Does your country have a National Information and Communication Infrastructure Plan?
August 4, 2011 Editor 0
National ICT plans, also known as National Information and Communication Infrastructure plans (NICI), are key to implementing the African Information Society Initiative (AISI) – an action framework that has been the basis for information and communication activities in Africa since 1996. AISI is not about technology. It is about giving Africans the means to improve the quality of their lives and fight against poverty.
Yet not all African countries have developed a NICI plan, formally accepted the plans as governmental policy, or enforced the policy through national action. In fact, do you even know if your country has a NICI, or it’s status?

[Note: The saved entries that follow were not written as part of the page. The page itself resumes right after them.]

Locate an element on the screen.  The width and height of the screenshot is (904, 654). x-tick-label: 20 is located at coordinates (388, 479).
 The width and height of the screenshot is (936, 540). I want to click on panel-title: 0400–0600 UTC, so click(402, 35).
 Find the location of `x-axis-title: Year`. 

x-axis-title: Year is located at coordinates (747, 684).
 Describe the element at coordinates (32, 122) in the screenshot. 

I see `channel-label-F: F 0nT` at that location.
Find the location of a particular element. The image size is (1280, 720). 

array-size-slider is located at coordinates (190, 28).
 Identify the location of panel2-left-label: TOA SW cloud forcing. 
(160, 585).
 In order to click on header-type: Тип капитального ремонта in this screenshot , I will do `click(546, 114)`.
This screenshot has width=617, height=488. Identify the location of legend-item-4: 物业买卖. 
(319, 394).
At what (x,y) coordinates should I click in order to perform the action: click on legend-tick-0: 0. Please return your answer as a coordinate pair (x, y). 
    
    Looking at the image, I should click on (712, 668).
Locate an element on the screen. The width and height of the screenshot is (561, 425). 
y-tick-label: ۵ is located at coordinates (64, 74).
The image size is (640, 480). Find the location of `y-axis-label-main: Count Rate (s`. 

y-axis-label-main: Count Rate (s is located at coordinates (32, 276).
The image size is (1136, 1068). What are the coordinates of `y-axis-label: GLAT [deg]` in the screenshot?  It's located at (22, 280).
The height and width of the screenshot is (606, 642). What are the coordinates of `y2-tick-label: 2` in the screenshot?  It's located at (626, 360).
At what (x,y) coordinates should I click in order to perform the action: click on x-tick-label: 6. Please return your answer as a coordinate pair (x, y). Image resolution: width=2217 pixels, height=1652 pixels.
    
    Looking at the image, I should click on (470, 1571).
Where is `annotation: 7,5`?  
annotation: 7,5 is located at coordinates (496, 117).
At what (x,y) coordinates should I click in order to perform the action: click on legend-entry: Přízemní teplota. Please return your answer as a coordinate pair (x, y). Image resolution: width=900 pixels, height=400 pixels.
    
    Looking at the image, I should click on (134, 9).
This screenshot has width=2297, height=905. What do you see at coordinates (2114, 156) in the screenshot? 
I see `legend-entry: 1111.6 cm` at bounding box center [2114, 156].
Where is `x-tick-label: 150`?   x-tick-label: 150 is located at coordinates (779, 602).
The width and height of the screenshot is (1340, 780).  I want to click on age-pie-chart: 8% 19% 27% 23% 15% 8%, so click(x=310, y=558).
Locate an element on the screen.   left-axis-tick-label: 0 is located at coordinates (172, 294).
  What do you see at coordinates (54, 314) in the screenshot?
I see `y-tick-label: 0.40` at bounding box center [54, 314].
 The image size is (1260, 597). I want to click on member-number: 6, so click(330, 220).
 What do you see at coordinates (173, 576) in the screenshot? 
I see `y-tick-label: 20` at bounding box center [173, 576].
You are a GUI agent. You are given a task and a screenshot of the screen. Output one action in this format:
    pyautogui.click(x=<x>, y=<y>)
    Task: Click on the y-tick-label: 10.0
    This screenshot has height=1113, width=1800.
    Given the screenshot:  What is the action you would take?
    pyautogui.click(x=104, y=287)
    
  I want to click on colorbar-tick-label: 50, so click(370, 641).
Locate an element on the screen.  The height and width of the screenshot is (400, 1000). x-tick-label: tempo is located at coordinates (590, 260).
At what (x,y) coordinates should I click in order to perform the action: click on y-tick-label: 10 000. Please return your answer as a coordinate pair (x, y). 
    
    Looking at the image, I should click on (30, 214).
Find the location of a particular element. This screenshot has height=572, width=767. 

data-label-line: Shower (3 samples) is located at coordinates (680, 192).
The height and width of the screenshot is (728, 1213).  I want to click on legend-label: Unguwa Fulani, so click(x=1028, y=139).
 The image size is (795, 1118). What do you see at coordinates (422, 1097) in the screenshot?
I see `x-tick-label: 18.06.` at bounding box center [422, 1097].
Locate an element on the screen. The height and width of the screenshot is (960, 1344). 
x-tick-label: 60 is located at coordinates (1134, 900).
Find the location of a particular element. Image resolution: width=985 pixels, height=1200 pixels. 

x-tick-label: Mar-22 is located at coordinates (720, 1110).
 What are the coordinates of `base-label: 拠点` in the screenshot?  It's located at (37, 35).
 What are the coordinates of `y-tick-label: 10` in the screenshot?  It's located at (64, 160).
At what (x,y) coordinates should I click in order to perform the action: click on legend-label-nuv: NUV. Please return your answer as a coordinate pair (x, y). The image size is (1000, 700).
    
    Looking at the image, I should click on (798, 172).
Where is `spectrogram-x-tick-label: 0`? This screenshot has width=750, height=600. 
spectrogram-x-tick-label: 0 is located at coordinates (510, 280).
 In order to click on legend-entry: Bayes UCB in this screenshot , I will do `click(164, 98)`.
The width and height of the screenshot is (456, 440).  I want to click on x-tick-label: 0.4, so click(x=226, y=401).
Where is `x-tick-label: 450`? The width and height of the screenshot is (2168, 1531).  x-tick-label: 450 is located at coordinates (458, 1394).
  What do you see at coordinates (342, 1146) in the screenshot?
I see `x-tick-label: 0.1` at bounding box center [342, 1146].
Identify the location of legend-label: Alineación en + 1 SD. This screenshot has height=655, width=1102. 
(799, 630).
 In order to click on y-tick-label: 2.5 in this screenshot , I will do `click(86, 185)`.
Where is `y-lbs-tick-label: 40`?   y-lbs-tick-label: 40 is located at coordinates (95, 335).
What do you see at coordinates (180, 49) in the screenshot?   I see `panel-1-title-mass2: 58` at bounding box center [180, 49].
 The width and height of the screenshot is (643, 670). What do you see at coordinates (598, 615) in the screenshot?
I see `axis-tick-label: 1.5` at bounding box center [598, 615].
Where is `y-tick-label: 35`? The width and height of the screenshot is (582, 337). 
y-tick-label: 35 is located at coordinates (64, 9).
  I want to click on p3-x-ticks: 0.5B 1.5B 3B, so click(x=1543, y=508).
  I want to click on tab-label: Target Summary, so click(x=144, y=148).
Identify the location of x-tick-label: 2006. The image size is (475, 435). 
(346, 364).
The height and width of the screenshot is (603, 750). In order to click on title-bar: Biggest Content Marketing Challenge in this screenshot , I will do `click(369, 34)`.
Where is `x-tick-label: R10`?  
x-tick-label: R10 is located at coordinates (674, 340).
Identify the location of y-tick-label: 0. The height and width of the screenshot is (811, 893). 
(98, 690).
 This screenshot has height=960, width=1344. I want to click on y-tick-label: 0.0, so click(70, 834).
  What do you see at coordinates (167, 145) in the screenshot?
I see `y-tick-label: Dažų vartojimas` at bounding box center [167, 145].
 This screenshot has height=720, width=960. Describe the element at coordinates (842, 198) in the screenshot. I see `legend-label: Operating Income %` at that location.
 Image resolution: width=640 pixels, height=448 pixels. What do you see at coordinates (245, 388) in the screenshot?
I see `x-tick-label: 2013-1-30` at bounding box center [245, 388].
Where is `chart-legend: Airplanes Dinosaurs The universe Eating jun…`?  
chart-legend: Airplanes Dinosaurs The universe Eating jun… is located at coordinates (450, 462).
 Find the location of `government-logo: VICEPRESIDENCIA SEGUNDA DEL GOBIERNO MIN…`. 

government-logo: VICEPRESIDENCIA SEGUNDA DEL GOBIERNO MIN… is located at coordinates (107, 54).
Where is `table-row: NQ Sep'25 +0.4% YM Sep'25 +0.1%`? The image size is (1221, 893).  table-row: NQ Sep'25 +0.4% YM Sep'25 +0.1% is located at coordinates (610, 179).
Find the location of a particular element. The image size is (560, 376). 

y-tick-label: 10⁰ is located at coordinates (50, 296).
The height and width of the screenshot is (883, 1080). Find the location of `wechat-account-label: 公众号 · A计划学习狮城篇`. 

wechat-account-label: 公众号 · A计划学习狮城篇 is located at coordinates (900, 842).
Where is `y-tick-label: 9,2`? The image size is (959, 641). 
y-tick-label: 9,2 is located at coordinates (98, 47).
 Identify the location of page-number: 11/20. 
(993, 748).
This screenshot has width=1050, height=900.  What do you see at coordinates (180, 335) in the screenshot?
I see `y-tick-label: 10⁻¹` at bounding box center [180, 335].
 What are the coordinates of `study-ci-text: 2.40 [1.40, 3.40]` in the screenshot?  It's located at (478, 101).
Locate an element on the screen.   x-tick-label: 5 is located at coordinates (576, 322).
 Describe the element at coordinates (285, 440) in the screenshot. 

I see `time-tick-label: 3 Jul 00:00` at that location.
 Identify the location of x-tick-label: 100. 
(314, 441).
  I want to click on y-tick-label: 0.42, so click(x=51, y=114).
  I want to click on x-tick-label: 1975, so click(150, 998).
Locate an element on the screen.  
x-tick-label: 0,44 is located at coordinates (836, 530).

Our good friends at Online Africa have published a list of African NICI status with this commentary:
During the 1999-2006 period, most nations either had a plan or were in the early stages of developing an ICT plan. In 2000, thirteen countries had NICI policies and plans while ten countries were in the process of designing NICI policies and plans. To see the plans of African nations between 1999 and 2006, head over to the NICI Country Pages created by the Economic Commission for Africa – once home to the most up-to-date information on Africa’s dynamic NICI scene. For historical documents and other secondary sources, browse the vast amount of information at the ICT Observatory. A UNECA PowerPoint showing the NICI status of each African country is available as well
Years later, however, the number of African nation with active ICT plans remains much the same as it did in 2004. Many nations still do not have an official government-approved plan. Other countries have seen success, but the status of their NICT plan remains difficult to pinpoint. Moreover, many of the nations that once had active national plans have failed to update, re-evaluate, or re-emphasize their plans. A plan that functioned in 1999 will not necessarily yield the same results in 2011 due to the changing technological landscape (think social media, mobile, and broadband). Accordingly, a nation with an ICT plan is not necessarily a nation with an active ICT plan.
With that news, are you wondering if a National Information and Communication Infrastructure plan matters? I would say yes. Just look at Kenya, which has a plan and is now the leading ICT4D country in Africa.